Images: Nicky clutching an empty bottle of her favourite shampoo.
This conversation is coming my way very soon: Him: ‘Babe, did you get your haircut again this month?’ Me: ‘Er, no. Why?’ Him: ‘Oh, because there’s another charge for a hairdresser on our credit card statement for $104.’ Me: ‘Um…’ Him: ‘What’s that all about?’ Me: ‘Um…’
Let me try to explain my expensive and embarrassing shampoo addiction in the hope that I can mount some kind of defence when my husband discovers just how much I’ve been spending on washing my hair.
It began 18 months ago. I was invited to experience a Shu Uemura Art of Hair Ceremony. It was 50-minutes of pure heaven, complete with Japanese tea ceremony, hair brushing and shiatsu head massage all by a trained hair master.
And yes, I’m aware of how ridiculous that sounds.
But what I did take home with me that day, along with incredibly soft hair, was the brand’s Moisture Velvet shampoo, $47, and conditioner, $57. After I had gone through those bottles, I paid the biggest compliment a beauty editor can ever give, I paid for more.

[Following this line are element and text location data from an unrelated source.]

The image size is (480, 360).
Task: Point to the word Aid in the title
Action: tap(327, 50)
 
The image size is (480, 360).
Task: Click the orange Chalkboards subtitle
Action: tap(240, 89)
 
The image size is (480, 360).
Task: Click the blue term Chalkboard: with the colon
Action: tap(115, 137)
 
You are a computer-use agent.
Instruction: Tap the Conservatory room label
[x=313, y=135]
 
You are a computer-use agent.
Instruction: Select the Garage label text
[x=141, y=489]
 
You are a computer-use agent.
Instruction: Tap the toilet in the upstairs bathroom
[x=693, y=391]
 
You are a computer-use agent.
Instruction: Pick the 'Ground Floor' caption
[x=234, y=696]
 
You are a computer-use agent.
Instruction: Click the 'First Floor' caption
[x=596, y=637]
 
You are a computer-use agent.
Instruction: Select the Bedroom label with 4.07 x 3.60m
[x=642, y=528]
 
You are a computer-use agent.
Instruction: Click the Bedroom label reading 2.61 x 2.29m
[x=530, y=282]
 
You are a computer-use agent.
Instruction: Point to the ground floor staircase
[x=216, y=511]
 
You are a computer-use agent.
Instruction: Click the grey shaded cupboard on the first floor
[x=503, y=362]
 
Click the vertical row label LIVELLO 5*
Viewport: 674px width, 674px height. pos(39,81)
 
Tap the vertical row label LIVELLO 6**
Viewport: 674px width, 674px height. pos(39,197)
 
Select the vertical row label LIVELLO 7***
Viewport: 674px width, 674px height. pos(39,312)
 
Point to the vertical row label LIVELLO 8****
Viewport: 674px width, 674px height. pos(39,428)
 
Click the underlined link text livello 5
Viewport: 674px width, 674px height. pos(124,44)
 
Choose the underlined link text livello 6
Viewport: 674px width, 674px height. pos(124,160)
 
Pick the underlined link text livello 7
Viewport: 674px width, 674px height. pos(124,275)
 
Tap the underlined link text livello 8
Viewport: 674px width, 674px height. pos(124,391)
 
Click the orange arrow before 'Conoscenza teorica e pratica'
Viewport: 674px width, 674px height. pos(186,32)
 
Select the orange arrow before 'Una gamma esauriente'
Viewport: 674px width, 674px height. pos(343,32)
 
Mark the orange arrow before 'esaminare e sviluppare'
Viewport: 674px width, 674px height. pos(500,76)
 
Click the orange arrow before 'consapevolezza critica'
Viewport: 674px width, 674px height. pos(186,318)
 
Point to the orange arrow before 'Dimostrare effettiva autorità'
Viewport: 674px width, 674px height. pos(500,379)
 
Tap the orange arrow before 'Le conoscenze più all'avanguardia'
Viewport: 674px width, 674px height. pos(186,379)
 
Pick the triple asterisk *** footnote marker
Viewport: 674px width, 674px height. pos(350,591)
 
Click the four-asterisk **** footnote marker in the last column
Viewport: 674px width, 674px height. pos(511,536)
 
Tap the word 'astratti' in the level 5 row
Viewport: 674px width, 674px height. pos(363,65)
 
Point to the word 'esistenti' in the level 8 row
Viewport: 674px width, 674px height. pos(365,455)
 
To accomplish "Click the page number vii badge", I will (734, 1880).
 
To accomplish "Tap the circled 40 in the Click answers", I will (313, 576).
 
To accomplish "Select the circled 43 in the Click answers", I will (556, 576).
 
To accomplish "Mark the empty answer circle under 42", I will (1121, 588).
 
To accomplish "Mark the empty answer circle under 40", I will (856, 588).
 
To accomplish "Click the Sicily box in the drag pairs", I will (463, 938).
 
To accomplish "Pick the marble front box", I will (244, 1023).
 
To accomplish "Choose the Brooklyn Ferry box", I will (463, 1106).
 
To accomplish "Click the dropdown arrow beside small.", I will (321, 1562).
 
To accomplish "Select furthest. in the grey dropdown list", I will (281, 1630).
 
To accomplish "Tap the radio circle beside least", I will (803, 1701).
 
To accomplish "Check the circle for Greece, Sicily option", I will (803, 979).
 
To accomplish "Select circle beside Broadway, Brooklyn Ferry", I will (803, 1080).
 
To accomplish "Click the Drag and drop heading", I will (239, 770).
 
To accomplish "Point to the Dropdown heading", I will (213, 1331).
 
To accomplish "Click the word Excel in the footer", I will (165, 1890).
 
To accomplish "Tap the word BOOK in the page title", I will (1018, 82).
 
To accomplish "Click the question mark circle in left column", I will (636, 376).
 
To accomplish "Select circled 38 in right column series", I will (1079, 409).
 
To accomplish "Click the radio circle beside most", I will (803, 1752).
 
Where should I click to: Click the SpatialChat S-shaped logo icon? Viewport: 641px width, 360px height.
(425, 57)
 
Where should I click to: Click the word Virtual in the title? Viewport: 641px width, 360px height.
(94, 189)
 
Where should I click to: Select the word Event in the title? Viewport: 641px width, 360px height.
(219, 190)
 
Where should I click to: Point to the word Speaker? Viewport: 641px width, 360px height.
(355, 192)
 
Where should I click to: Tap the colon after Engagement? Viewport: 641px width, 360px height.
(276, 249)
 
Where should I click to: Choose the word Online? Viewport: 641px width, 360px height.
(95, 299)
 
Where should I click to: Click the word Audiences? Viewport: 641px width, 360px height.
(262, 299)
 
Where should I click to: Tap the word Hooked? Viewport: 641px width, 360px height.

And then more, and somehow in amongst the litter of empty bottles I had become completely addicted to only ever using this one type of shampoo.
You see, I have the kind of brittle, dry hair from years of bleaching that can go for days without washing. Before finding my Mecca, I could wash it just once a week without it turning greasy.
That’s just how dry it was, but once I started using Shu Uemura’s shampoo and conditioner my previously unmanageable hair suddenly started behaving. It was soft, and shiny, glossy even. Which is something any blonde-haired woman can tell you only happens when the hair gods and certain planets align (i.e. never).
After decades of searching, I had found THE ONE. The product that could give me the elusive hair commercial type of shine. I thought that kind of weightless shine was an urban hair myth.